## [RECORD EXTRACTS]
↓↓↓

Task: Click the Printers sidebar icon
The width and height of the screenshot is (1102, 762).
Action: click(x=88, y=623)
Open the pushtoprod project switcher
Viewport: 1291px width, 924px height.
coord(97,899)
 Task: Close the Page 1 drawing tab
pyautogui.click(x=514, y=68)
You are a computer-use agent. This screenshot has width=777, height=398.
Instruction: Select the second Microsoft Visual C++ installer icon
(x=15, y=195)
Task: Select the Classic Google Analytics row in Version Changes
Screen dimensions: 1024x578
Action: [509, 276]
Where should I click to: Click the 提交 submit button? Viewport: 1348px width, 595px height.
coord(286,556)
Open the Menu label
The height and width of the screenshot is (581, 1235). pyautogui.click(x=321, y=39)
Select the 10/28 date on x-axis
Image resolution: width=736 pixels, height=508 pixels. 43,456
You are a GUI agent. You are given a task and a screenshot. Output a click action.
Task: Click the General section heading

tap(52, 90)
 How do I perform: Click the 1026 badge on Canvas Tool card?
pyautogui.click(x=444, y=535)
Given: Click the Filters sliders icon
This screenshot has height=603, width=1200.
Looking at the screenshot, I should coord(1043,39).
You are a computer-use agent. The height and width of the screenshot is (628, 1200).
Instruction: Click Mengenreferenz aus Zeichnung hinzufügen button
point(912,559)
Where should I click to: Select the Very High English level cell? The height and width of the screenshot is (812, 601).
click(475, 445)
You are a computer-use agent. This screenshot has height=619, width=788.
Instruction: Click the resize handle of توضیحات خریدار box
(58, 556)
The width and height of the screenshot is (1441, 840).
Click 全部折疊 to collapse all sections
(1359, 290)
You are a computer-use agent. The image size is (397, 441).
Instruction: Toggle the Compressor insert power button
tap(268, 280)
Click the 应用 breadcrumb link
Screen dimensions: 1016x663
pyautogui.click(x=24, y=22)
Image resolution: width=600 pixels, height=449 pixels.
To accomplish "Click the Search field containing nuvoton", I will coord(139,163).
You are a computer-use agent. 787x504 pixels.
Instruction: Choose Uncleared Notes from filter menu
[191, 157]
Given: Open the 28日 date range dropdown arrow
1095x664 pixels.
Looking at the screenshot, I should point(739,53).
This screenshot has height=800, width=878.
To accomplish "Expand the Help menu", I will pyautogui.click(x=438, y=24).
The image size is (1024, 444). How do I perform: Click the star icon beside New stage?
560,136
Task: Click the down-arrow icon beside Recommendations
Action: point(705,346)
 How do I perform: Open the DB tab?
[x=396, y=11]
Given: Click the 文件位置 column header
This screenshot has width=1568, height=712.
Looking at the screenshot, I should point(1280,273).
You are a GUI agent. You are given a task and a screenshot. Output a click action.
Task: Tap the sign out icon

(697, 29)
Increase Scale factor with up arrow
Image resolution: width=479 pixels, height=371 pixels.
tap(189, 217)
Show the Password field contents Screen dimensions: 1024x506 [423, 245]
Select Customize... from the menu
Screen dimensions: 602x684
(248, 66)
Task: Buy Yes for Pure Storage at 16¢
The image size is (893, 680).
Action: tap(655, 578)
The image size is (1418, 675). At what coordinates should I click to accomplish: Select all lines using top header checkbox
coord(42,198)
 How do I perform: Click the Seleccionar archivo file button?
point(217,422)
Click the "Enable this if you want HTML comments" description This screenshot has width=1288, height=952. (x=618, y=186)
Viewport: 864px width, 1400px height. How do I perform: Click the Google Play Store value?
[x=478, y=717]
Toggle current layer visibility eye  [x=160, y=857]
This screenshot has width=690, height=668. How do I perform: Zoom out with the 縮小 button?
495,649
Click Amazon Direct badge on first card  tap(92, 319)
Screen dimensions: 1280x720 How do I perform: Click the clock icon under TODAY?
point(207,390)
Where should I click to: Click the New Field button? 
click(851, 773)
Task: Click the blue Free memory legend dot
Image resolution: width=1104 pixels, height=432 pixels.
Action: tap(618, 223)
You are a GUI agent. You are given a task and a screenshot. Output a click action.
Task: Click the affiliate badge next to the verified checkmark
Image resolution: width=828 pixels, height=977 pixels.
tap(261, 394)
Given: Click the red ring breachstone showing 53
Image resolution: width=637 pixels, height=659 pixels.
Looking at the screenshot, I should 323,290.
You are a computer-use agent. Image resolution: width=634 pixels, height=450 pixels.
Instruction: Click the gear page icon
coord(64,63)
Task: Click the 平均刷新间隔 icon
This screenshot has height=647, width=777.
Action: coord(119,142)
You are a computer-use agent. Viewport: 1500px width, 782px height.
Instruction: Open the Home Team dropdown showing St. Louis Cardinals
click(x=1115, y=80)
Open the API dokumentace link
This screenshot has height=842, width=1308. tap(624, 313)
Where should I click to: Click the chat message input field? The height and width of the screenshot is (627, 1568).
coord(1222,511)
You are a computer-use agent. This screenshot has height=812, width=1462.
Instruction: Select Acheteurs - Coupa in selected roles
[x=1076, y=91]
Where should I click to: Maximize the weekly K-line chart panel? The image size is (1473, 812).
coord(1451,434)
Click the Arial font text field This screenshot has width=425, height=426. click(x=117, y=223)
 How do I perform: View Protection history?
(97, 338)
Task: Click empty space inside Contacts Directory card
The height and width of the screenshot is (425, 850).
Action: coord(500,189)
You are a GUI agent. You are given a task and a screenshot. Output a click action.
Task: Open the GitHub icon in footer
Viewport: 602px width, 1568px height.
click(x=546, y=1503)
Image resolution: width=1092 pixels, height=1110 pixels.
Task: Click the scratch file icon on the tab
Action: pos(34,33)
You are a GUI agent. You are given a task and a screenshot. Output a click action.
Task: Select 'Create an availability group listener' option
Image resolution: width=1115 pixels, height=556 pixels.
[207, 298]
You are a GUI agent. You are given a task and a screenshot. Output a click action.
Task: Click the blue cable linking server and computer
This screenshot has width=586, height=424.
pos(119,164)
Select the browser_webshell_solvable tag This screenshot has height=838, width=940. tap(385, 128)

↑↑↑

## [EXERCISE OBJECTIVE]
Provide a faithful, complete copy of the entries above.

## [REPLY TO THE TASK]
Task: Click the Printers sidebar icon
The width and height of the screenshot is (1102, 762).
Action: click(x=88, y=623)
Open the pushtoprod project switcher
Viewport: 1291px width, 924px height.
coord(97,899)
 Task: Close the Page 1 drawing tab
pyautogui.click(x=514, y=68)
You are a computer-use agent. This screenshot has width=777, height=398.
Instruction: Select the second Microsoft Visual C++ installer icon
(x=15, y=195)
Task: Select the Classic Google Analytics row in Version Changes
Screen dimensions: 1024x578
Action: [509, 276]
Where should I click to: Click the 提交 submit button? Viewport: 1348px width, 595px height.
coord(286,556)
Open the Menu label
The height and width of the screenshot is (581, 1235). pyautogui.click(x=321, y=39)
Select the 10/28 date on x-axis
Image resolution: width=736 pixels, height=508 pixels. 43,456
You are a GUI agent. You are given a task and a screenshot. Output a click action.
Task: Click the General section heading

tap(52, 90)
 How do I perform: Click the 1026 badge on Canvas Tool card?
pyautogui.click(x=444, y=535)
Given: Click the Filters sliders icon
This screenshot has height=603, width=1200.
Looking at the screenshot, I should coord(1043,39).
You are a computer-use agent. The height and width of the screenshot is (628, 1200).
Instruction: Click Mengenreferenz aus Zeichnung hinzufügen button
point(912,559)
Where should I click to: Select the Very High English level cell? The height and width of the screenshot is (812, 601).
click(475, 445)
You are a computer-use agent. This screenshot has height=619, width=788.
Instruction: Click the resize handle of توضیحات خریدار box
(58, 556)
The width and height of the screenshot is (1441, 840).
Click 全部折疊 to collapse all sections
(1359, 290)
You are a computer-use agent. The image size is (397, 441).
Instruction: Toggle the Compressor insert power button
tap(268, 280)
Click the 应用 breadcrumb link
Screen dimensions: 1016x663
pyautogui.click(x=24, y=22)
Image resolution: width=600 pixels, height=449 pixels.
To accomplish "Click the Search field containing nuvoton", I will coord(139,163).
You are a computer-use agent. 787x504 pixels.
Instruction: Choose Uncleared Notes from filter menu
[191, 157]
Given: Open the 28日 date range dropdown arrow
1095x664 pixels.
Looking at the screenshot, I should point(739,53).
This screenshot has height=800, width=878.
To accomplish "Expand the Help menu", I will pyautogui.click(x=438, y=24).
The image size is (1024, 444). How do I perform: Click the star icon beside New stage?
560,136
Task: Click the down-arrow icon beside Recommendations
Action: point(705,346)
 How do I perform: Open the DB tab?
[x=396, y=11]
Given: Click the 文件位置 column header
This screenshot has width=1568, height=712.
Looking at the screenshot, I should point(1280,273).
You are a GUI agent. You are given a task and a screenshot. Output a click action.
Task: Tap the sign out icon

(697, 29)
Increase Scale factor with up arrow
Image resolution: width=479 pixels, height=371 pixels.
tap(189, 217)
Show the Password field contents Screen dimensions: 1024x506 [423, 245]
Select Customize... from the menu
Screen dimensions: 602x684
(248, 66)
Task: Buy Yes for Pure Storage at 16¢
The image size is (893, 680).
Action: tap(655, 578)
The image size is (1418, 675). At what coordinates should I click to accomplish: Select all lines using top header checkbox
coord(42,198)
 How do I perform: Click the Seleccionar archivo file button?
point(217,422)
Click the "Enable this if you want HTML comments" description This screenshot has width=1288, height=952. (x=618, y=186)
Viewport: 864px width, 1400px height. How do I perform: Click the Google Play Store value?
[x=478, y=717]
Toggle current layer visibility eye  [x=160, y=857]
This screenshot has width=690, height=668. How do I perform: Zoom out with the 縮小 button?
495,649
Click Amazon Direct badge on first card  tap(92, 319)
Screen dimensions: 1280x720 How do I perform: Click the clock icon under TODAY?
point(207,390)
Where should I click to: Click the New Field button? 
click(851, 773)
Task: Click the blue Free memory legend dot
Image resolution: width=1104 pixels, height=432 pixels.
Action: tap(618, 223)
You are a GUI agent. You are given a task and a screenshot. Output a click action.
Task: Click the affiliate badge next to the verified checkmark
Image resolution: width=828 pixels, height=977 pixels.
tap(261, 394)
Given: Click the red ring breachstone showing 53
Image resolution: width=637 pixels, height=659 pixels.
Looking at the screenshot, I should 323,290.
You are a computer-use agent. Image resolution: width=634 pixels, height=450 pixels.
Instruction: Click the gear page icon
coord(64,63)
Task: Click the 平均刷新间隔 icon
This screenshot has height=647, width=777.
Action: coord(119,142)
You are a computer-use agent. Viewport: 1500px width, 782px height.
Instruction: Open the Home Team dropdown showing St. Louis Cardinals
click(x=1115, y=80)
Open the API dokumentace link
This screenshot has height=842, width=1308. tap(624, 313)
Where should I click to: Click the chat message input field? The height and width of the screenshot is (627, 1568).
coord(1222,511)
You are a computer-use agent. This screenshot has height=812, width=1462.
Instruction: Select Acheteurs - Coupa in selected roles
[x=1076, y=91]
Where should I click to: Maximize the weekly K-line chart panel? The image size is (1473, 812).
coord(1451,434)
Click the Arial font text field This screenshot has width=425, height=426. click(x=117, y=223)
 How do I perform: View Protection history?
(97, 338)
Task: Click empty space inside Contacts Directory card
The height and width of the screenshot is (425, 850).
Action: coord(500,189)
You are a GUI agent. You are given a task and a screenshot. Output a click action.
Task: Open the GitHub icon in footer
Viewport: 602px width, 1568px height.
click(x=546, y=1503)
Image resolution: width=1092 pixels, height=1110 pixels.
Task: Click the scratch file icon on the tab
Action: pos(34,33)
You are a GUI agent. You are given a task and a screenshot. Output a click action.
Task: Select 'Create an availability group listener' option
Image resolution: width=1115 pixels, height=556 pixels.
[207, 298]
You are a GUI agent. You are given a task and a screenshot. Output a click action.
Task: Click the blue cable linking server and computer
This screenshot has width=586, height=424.
pos(119,164)
Select the browser_webshell_solvable tag This screenshot has height=838, width=940. tap(385, 128)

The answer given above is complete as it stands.